**What you are asked to do:**
Only one stretch of the data below is wanted: the lines starting at the one with "At what coordinates should I click to accomplish: Open" and ending at the one with "Click the yellow", both included, given again exactly.

START Extracted material

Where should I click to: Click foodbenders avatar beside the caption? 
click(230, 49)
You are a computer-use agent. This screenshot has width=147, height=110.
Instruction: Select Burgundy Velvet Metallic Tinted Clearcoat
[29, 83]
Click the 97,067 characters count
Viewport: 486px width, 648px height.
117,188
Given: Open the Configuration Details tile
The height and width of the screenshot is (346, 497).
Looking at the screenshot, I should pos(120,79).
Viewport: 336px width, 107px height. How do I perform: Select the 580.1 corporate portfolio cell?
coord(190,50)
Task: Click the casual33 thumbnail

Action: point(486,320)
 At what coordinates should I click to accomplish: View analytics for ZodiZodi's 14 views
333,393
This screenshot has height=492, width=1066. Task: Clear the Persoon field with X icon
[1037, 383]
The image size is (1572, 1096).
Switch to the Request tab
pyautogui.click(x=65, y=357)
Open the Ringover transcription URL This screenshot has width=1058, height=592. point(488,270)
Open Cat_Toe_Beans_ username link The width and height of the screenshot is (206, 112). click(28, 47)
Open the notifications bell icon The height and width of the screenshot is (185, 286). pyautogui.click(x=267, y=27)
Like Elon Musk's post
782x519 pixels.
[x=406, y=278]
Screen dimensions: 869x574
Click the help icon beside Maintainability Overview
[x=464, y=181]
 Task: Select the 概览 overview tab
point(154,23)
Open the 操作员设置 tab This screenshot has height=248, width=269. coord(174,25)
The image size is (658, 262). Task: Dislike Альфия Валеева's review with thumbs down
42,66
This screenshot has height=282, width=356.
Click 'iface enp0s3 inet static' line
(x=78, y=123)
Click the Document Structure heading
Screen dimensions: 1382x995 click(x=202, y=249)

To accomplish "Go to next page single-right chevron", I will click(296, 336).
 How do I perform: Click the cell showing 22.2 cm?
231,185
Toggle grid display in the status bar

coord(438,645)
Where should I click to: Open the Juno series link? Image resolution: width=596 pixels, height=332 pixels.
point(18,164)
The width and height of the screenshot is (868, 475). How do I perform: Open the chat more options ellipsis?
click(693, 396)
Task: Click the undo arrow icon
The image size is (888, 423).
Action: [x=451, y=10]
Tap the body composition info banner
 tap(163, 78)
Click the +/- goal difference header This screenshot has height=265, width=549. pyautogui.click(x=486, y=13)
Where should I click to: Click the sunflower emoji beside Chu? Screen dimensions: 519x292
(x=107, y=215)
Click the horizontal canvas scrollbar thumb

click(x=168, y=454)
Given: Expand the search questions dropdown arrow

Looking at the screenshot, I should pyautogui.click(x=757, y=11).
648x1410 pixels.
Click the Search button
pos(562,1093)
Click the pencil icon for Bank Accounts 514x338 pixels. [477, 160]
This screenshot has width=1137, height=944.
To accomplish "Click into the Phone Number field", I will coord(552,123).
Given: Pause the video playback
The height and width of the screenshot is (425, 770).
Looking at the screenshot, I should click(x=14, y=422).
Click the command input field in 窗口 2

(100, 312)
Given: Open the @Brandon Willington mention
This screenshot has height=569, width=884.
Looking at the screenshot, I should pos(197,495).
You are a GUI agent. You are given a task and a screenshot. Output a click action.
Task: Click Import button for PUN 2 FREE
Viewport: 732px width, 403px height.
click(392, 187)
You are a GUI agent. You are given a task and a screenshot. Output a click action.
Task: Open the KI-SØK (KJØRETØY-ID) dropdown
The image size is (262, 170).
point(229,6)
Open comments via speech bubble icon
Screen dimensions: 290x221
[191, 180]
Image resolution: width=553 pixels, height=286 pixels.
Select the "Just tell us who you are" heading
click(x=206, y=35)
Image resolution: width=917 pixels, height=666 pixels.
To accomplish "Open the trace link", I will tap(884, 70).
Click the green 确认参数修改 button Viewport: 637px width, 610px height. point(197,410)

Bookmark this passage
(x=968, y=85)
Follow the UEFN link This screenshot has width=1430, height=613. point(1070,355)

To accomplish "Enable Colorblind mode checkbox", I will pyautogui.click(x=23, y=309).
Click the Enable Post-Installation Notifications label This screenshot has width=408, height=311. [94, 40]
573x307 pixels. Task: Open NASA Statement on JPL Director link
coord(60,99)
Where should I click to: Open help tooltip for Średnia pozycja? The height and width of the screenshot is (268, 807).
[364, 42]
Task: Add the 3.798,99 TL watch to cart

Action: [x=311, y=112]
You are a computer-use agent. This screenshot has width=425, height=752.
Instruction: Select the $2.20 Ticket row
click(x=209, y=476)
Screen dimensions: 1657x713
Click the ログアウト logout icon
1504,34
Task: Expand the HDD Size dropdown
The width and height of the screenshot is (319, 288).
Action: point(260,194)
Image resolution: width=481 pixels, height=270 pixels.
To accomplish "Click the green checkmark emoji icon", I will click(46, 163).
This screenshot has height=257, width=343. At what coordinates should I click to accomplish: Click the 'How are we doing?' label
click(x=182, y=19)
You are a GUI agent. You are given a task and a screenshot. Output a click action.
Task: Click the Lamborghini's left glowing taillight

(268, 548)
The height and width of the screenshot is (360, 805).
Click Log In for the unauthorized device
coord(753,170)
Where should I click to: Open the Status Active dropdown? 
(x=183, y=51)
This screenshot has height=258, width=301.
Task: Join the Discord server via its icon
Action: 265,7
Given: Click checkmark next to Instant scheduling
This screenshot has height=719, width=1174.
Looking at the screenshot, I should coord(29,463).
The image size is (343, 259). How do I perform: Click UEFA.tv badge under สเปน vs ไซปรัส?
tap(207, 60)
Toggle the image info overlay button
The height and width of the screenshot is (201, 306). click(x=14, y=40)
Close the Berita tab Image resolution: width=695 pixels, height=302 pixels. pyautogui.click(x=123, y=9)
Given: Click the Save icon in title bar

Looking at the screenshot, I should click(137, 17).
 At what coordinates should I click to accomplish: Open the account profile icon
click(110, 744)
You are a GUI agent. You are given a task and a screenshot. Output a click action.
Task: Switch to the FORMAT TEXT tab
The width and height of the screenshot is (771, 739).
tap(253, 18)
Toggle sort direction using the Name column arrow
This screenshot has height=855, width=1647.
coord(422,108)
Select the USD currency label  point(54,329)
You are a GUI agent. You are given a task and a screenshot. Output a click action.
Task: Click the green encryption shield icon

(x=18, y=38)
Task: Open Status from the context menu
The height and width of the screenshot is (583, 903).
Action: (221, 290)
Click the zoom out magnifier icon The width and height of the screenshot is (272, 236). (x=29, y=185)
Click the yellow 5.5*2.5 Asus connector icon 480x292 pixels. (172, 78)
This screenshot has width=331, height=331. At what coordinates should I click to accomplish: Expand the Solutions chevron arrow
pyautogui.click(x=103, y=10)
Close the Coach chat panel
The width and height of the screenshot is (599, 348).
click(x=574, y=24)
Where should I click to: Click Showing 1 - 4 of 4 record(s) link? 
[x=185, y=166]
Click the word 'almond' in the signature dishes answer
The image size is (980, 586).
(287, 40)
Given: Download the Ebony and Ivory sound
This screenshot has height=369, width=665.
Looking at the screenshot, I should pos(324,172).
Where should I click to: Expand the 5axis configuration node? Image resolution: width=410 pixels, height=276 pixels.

END Extracted material

**Your solution:**
 At what coordinates should I click to accomplish: Open the account profile icon
click(110, 744)
You are a GUI agent. You are given a task and a screenshot. Output a click action.
Task: Switch to the FORMAT TEXT tab
The width and height of the screenshot is (771, 739).
tap(253, 18)
Toggle sort direction using the Name column arrow
This screenshot has height=855, width=1647.
coord(422,108)
Select the USD currency label  point(54,329)
You are a GUI agent. You are given a task and a screenshot. Output a click action.
Task: Click the green encryption shield icon

(x=18, y=38)
Task: Open Status from the context menu
The height and width of the screenshot is (583, 903).
Action: (221, 290)
Click the zoom out magnifier icon The width and height of the screenshot is (272, 236). (x=29, y=185)
Click the yellow 5.5*2.5 Asus connector icon 480x292 pixels. (172, 78)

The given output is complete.